Values on this scale are counts of each respondent's positive or
negative ILP-responses to each of six questionnaire items. (For
example, a score of 6 means that a respondent gave a positive
ILP-response on each of the six items.) A negative score on the ILP
indicates a deficiency in leadership potential, whereas a positive ILP
score indicates an abundance of leadership potential. To validate the
ILP as a measure of leadership potential, you administer the ILP to a
sample of 8 business executives, each of whose supervisors has attested
to the executive's stellar (i.e., abundant) leadership potential. The
eight business executives' ILP scores are as follows:
4
2
4
2
2
-2
0
2
a. In this validation of the ILP you wish to test whether evidence
of abundant leadership potential can be demonstrated based on ILP
scores from a sample of individuals with unquestionably abundant
leadership potential. State the null and alternative hypotheses
needed to make this test. (Hints: Note that in this validation of
the ILP you are NOT at all concerned with testing whether
deficiencies in leadership potential can be demonstrated. Also
remember to give the numerical value of the parameter-of-interest
under the null hypothesis.)
b.

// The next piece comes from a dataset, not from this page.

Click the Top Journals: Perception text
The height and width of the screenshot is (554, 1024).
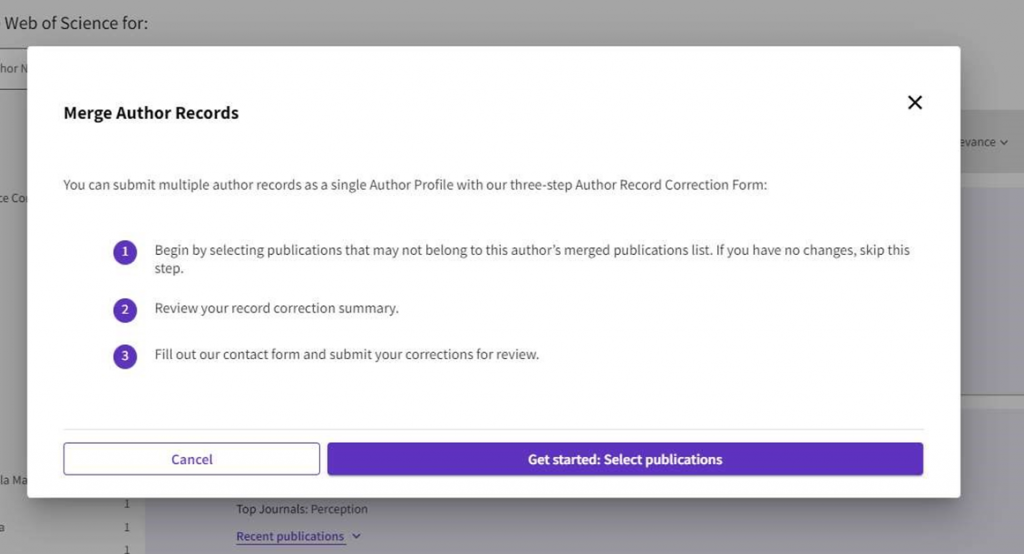(x=302, y=509)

Using the ILP data given above, what is the p-value associated
with the statistic that is evaluated in the hypothesis test? (Hint:
You may only be able to give an approximate p-value or to say that
the p-value falls within a specific range of values. Also, you may
assume that the underlying distribution of ILP scores is normally
distributed among business executives.)
c. Could one conclude at the .05 significance level that ILP scores
afford accurate reflections of abundant leadership potential?
Explain your answer.
d. In testing the hypothesis stated in part a, how large a sample
would have been required to obtain a precision equal to "one-half of
an ILP-point"? (Hint: Use the .05 significance level and the same
estimate of the population variance as would be used in testing the
hypotheses stated in part a.)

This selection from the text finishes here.